At the Jan. 16 BRI meeting, Liu was seated behind Politburo Standing Committee members Wang Huning and Zhang Gaoli. The seating arrangement of top officials in public events very often reflects their present and future political standing. Since Zhang is stepping down and Wang doesn’t have a background in economics and finance, Liu, a trained economist with a master of public administration from Harvard, will very likely succeed Zhang as BRI leading group head.

Meanwhile, Liu is scheduled to attend the World Economic Forum in Davos from Jan. 22 to Jan. 25, an indicator that he will succeed Ma Kai as the vice premier in charge finance and financial stability. With the Xi Jinping administration stressing greater financial regulation to mitigate major risks in China’s economy, Liu will play an important role if he becomes a State Council vice premier in March.

4. New Politburo member Yang Jiechi was seated behind Liu He at the recent BRI meeting. In November, we wrote that Yang might become China’s fifth vice premier in charge of foreign affairs after reviewing intelligence from China.

Yang, a longtime diplomat, has the experience to further the Chinese Communist Party’s “big power diplomacy” strategy as outlined in the 19th Congress report.

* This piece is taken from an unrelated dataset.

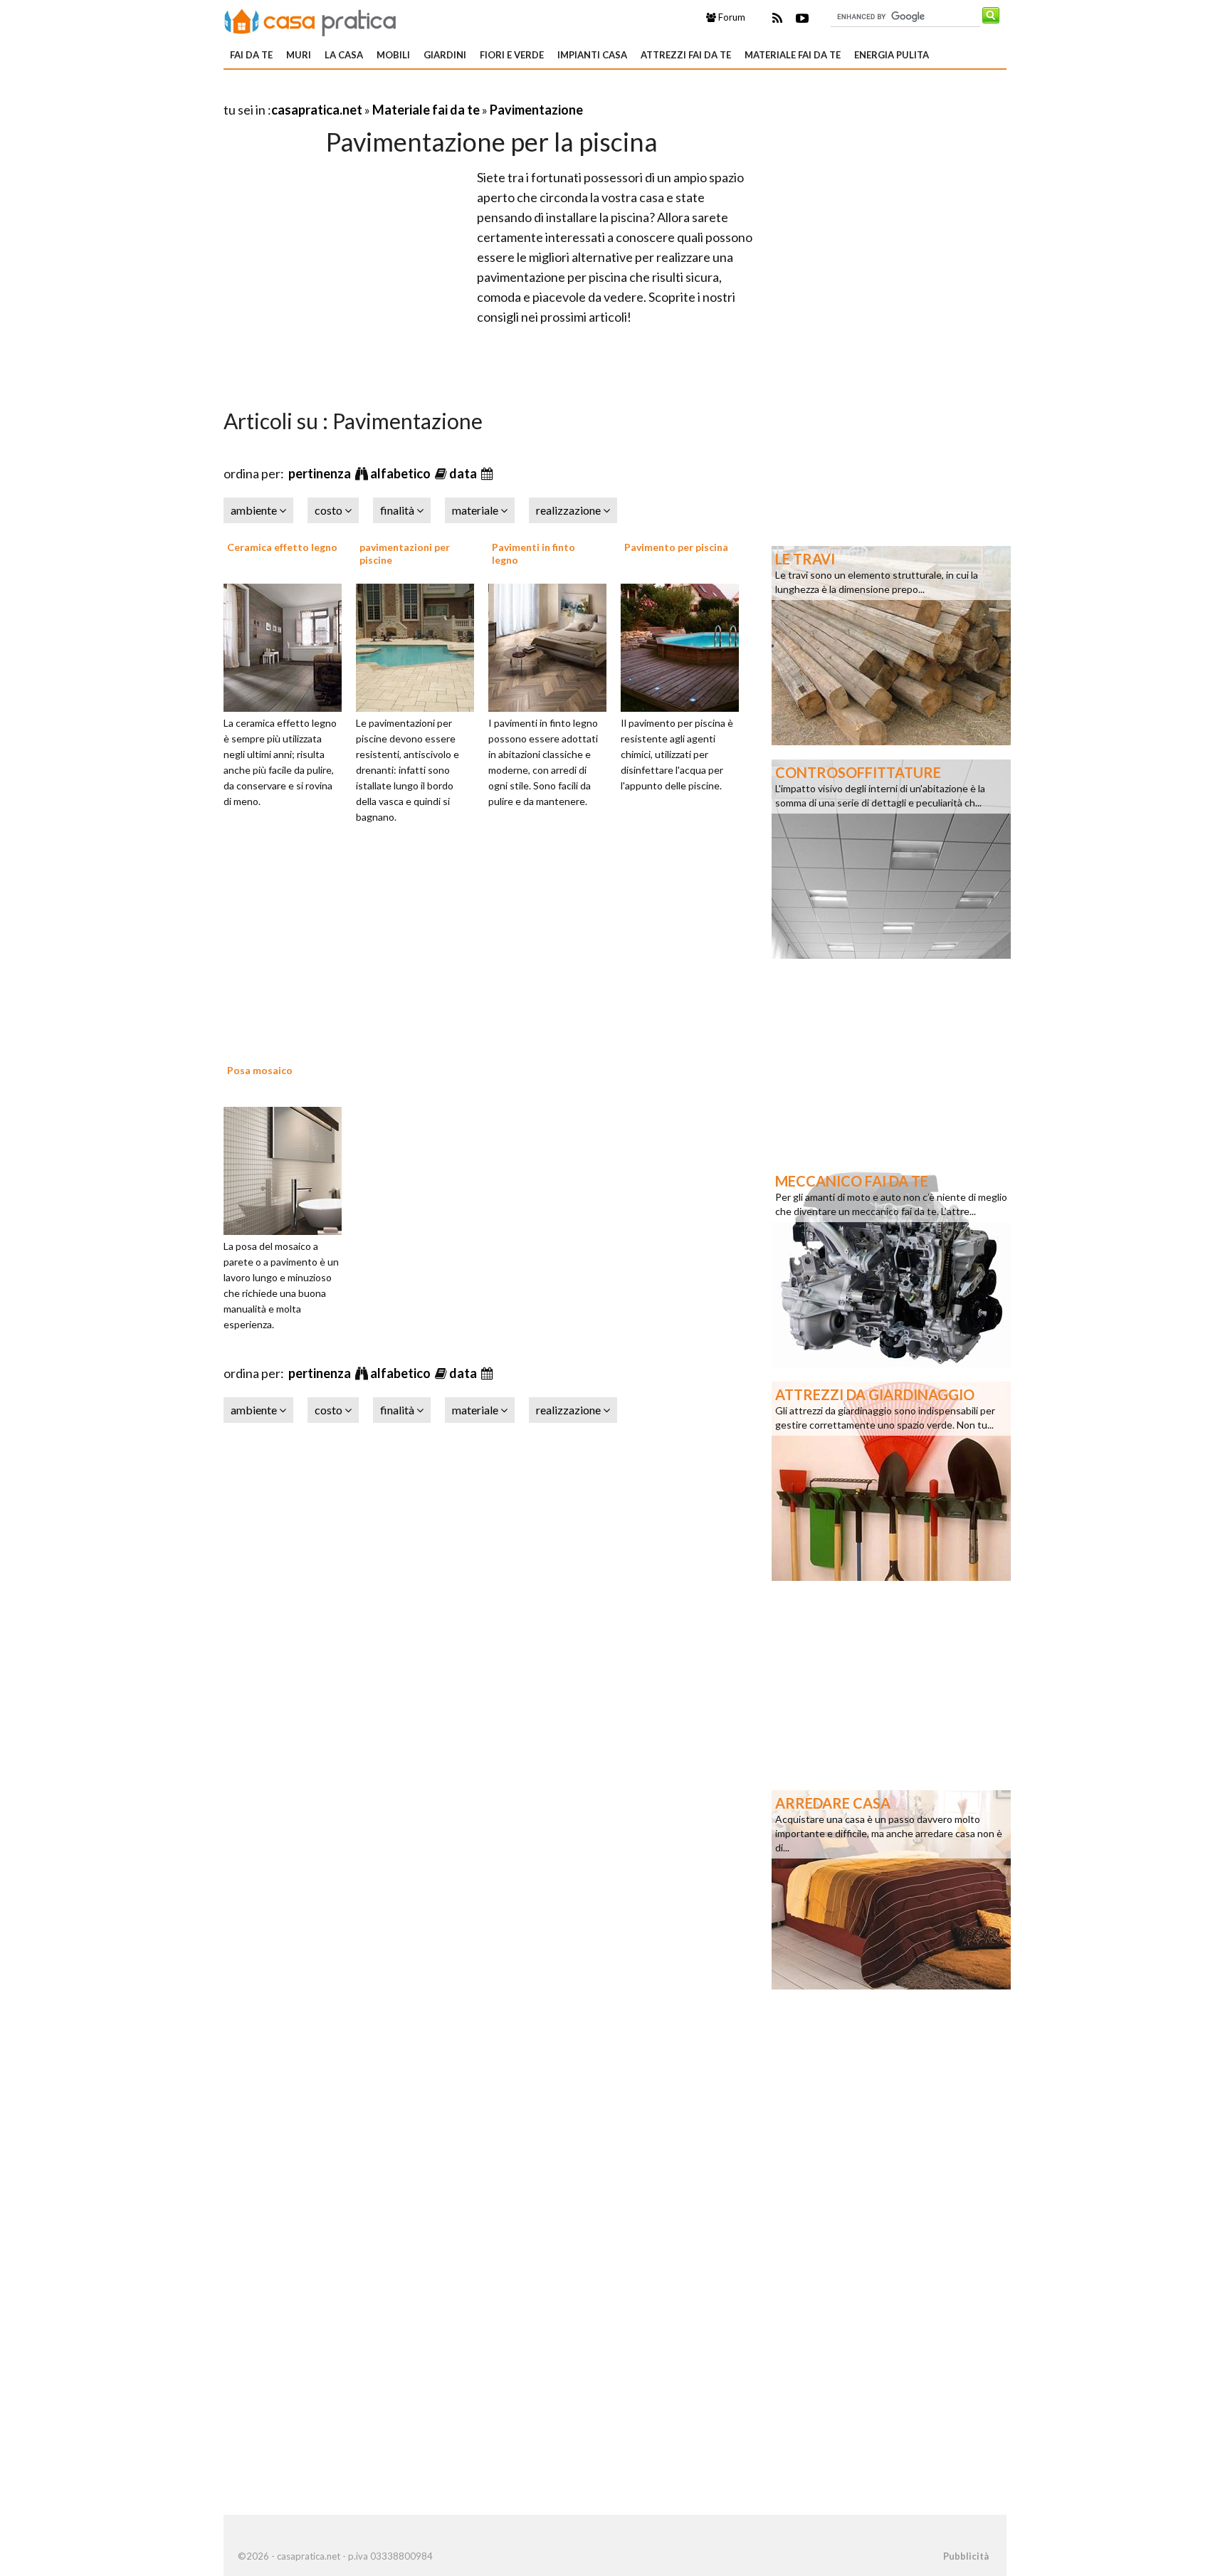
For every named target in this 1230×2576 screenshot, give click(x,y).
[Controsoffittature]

5. The third-rank vice premier post may go to Hu Chunhua, a former Party secretary of Guangdong Province and Politburo member. Recent history shows that Wang Yang and Zhang Dejiang, Hu’s predecessors as Guangdong chief, both served as the third-rank vice premier. But history is not the most instructive in forecasting personnel movement in China, and Hu is in tricky spot politically.

Going by Hu Chunhua’s work experiences and standing, the two offices he could most likely assume in March are State Council vice premier or Chinese vice president. The latter job is closed to him because observers consider the vice president spot reserved for future Party leaders (Hu Jintao and Xi both served as vice president before taking the top job). And the results of the 19th Congress personnel reshuffle signal that Xi doesn’t plan on appointing or grooming anyone to succeed him at the 20th Party Congress. Thus Xi won’t name Hu Chunhua, whom many pundits say was Hu Jintao’s preferred candidate to replace Xi, as the new vice president to avoid sending mixed messages.

If Hu Chunhua fails to become a vice premier at the Two Sessions, his political career may be halted.